Listing in International Financial Services Centres Authority (IFSCA)

The IFSCA (Issuance and Listing of Securities) Regulations, 2021[4], outline various types of listings permissible under the regulations. These include initial public offerings of specified securities by unlisted issuers, follow-on public offer of a specified securities by listed issuers, listings by start-up companies or SMEs, secondary listings, initial public offerings by Special Purpose Acquisition Companies (SPACs), listings of depository receipts, listings of debt securities (including SMART City bonds), and listings of ESG-focused debt securities. 

Conclusion

Thus, listing securities on recognized stock exchanges is essential to guarantee transparency, safeguard investors, and facilitate companies in raising capital. The process of listing securities on recognized stock exchanges is crucial for ensuring transparency, investor protection, and capital formation for companies. The regulatory framework established by the Companies Act, Securities Contracts (Regulation) Act, and associated rules mandates specific requirements for companies, including submission of comprehensive documentation and adherence to governance standards. Minimum shareholding requirements further enhance market stability, while provisions for public sector companies ensure compliance with broader regulatory goals. The IFSCA regulations expand the scope of listings, accommodating diverse financial instruments and catering to innovative entities such as start-ups and SPACs. Overall, this structured approach fosters a robust and accessible financial market conducive to growth and investment.

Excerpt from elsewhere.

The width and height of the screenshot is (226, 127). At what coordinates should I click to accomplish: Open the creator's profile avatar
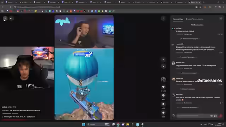[x=163, y=79]

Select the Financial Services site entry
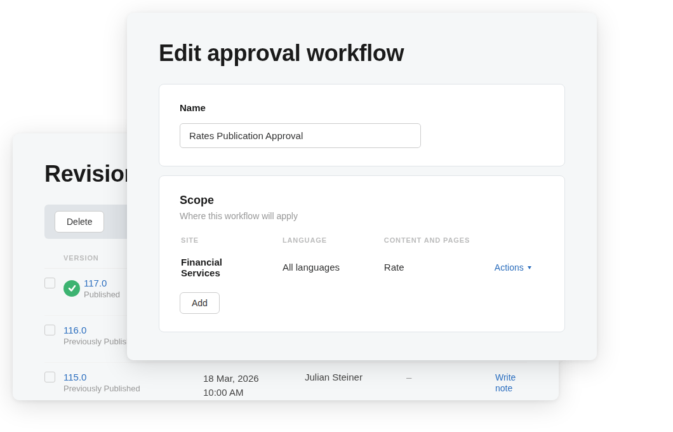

[1]  Securities Contracts (Regulation) Act, 1956 (Act 42 of 1956), s 2.

[2]  SEBI (LODR) Regulations, 2015, India available at: https://www.sebi.gov.in/legal/regulations/jan-2020/securities-and-exchange-board-of-india-listing-obligations-and-disclosure-requirements-regulations-2015-last-amended-on-january-10-2020-_37269.html ( Last visited on January 10, 2020).

[3]  ICSI Capital Market & Securities Laws 91.

[4]  ICSI Capital Market & Securities Laws 218.